As the question states,
What's the difference between (for example) mov eax, 0
and mov eax, dword 0
?
I've been using cmp statements, and I can't catch the difference. Is one an address and the other a numerical value?
As the question states,
What's the difference between (for example) mov eax, 0
and mov eax, dword 0
?
I've been using cmp statements, and I can't catch the difference. Is one an address and the other a numerical value?
As stated, no difference for the MOV instruction. For CMP, you would have difference between
CMP memory address of a qword,a 32 bit immediate
is different from
CMP memory address of a qword,an 8 bit immediate
as the comparison will be done after a sign extension, and hence, with a smaller dimension immediate number, expecially when its a negative number, some caution is advised.
Have fun programming...
It does not make a difference with a register since the name of the register already tells the assembler "how big" the data item (in this case, 0
) is:
mov eax, dword 0 ; move a 4-byte 0 into eax
mov eax, 0 ; move a 0 into eax (eax is 4 bytes, so move 4 bytes)
However, there are cases where you might want to be able to specify how large the value is since there's a choice.
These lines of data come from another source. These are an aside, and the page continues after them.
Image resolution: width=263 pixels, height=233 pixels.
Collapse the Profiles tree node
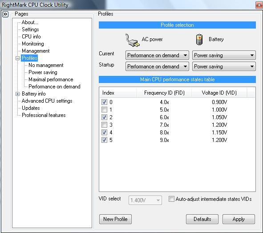(x=17, y=58)
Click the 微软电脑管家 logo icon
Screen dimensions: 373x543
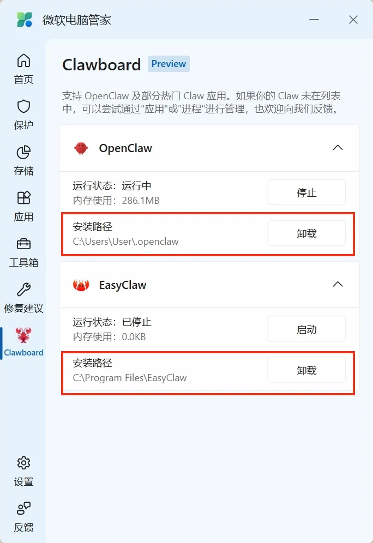pyautogui.click(x=25, y=20)
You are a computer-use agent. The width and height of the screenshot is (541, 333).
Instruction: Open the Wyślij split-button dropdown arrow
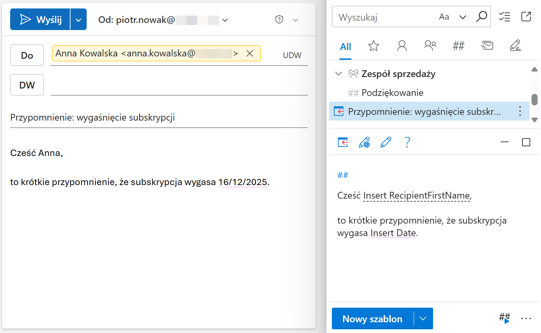79,19
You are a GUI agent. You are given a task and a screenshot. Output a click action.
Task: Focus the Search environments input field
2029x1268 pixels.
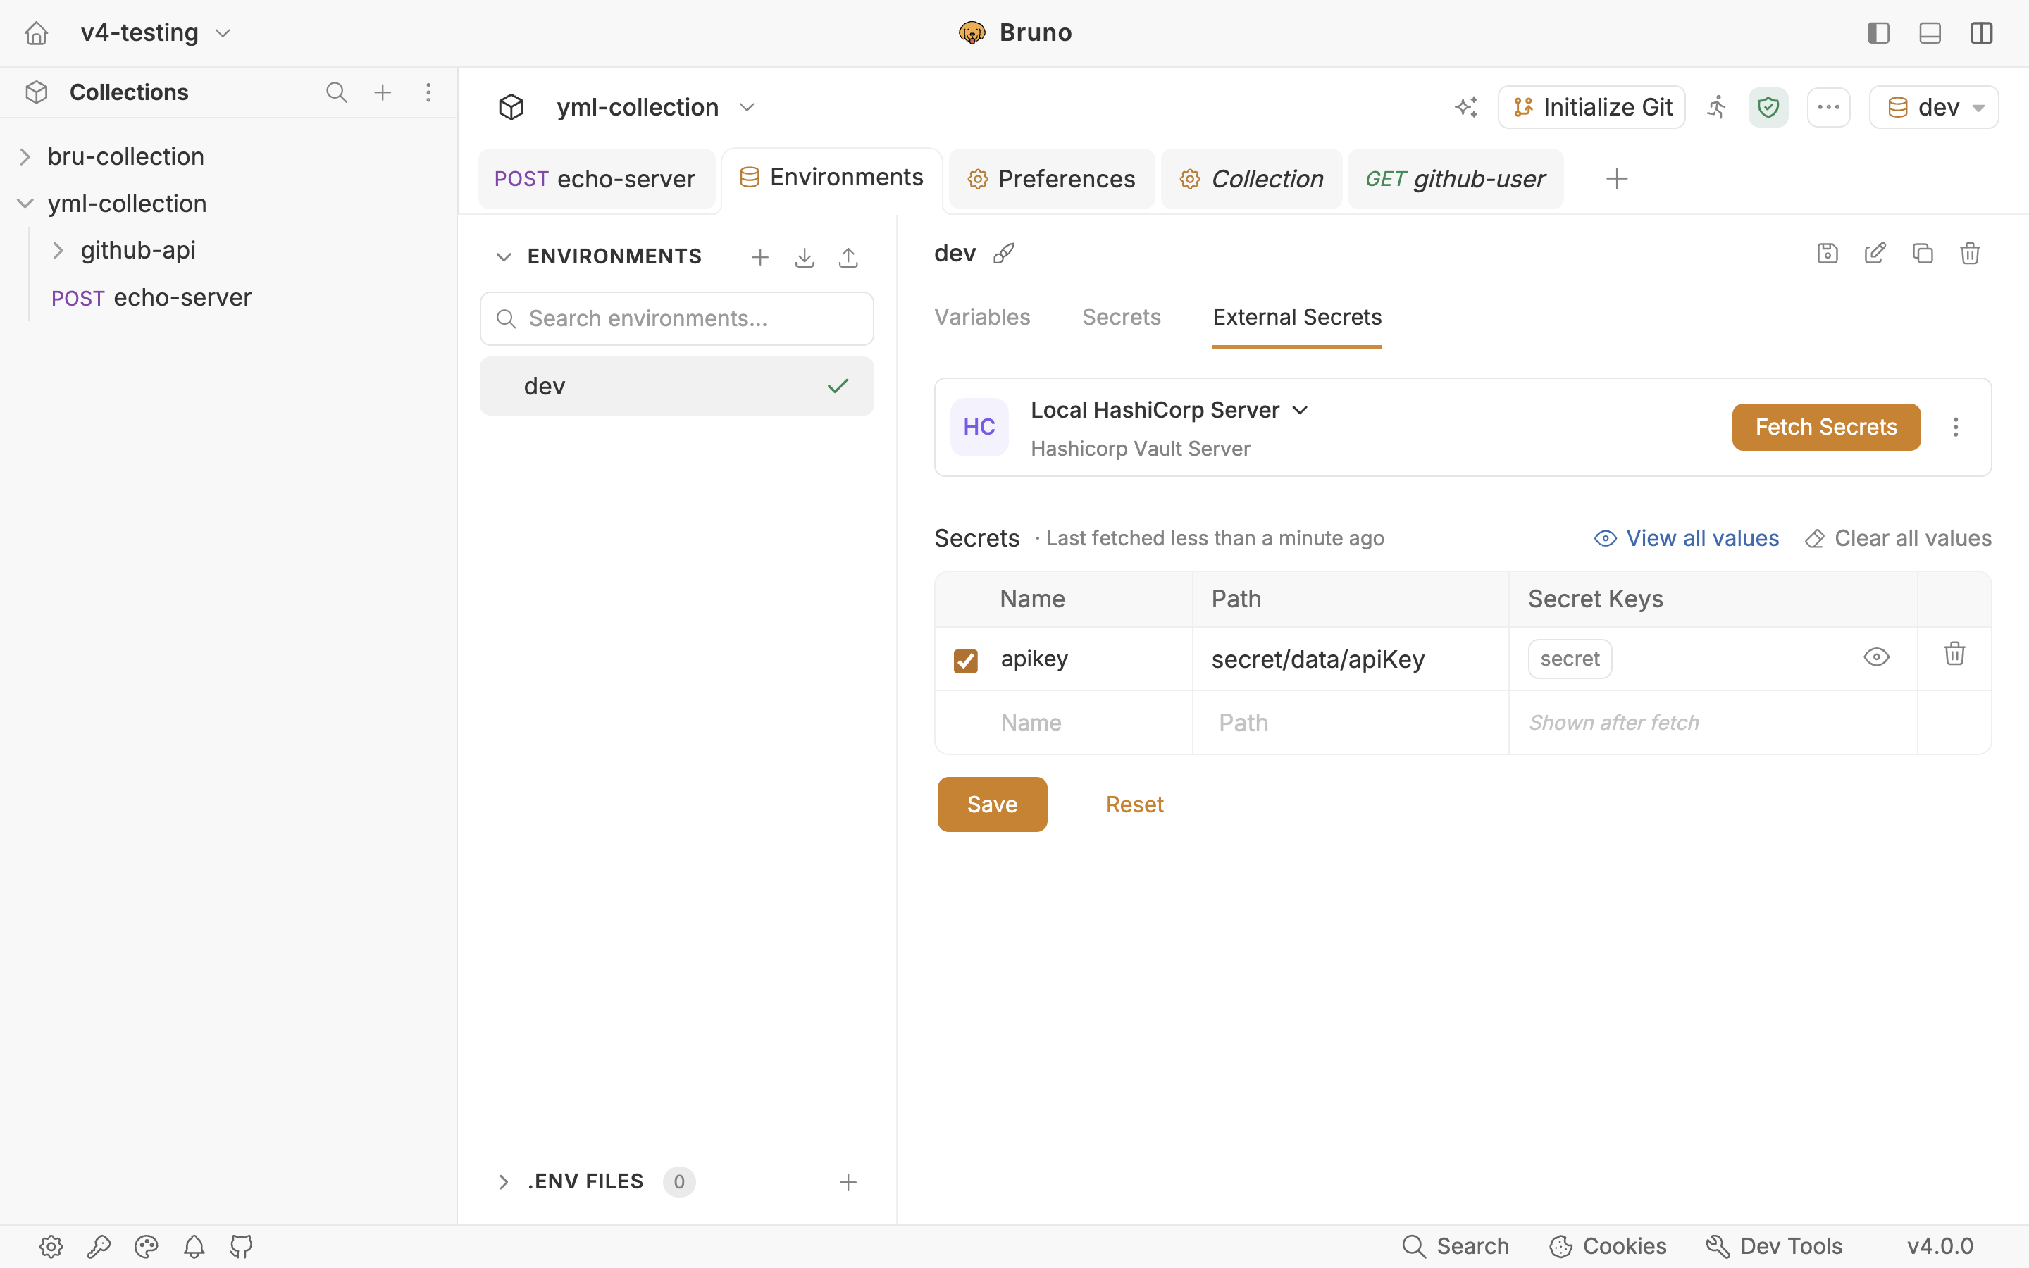(x=677, y=319)
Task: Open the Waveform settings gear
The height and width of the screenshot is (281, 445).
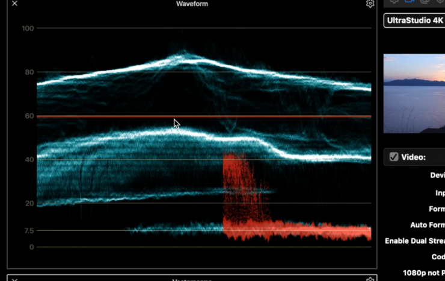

In x86 32-bit assembly, the following would push a 4-byte 0
value on the stack:
push 0 ; push 4-byte 0 onto the stack
If you wanted to push a 2-byte 0
value, you would use:
push word 0
If you wanted to be explicit so it's clear for the 4-byte immediate push, you could use the dword
:
push dword 0
If you want to move an immediate value to memory, the size specifier becomes necessary because the assembler doesn't know how large the data item is otherwise. For example, consider the following code in nasm
assembly:
section .bss
num resb 4
...
section .text
...
mov [num], 0
This will generate an error:
error: operation size not specified
So you need to specify the size, say, 4-bytes:
mov [num], dword 0
They are exactly the same thing, it's just assembler syntax.
As a side note, xor eax, eax
is generally preferred since it generates a two byte instruction which is much smaller.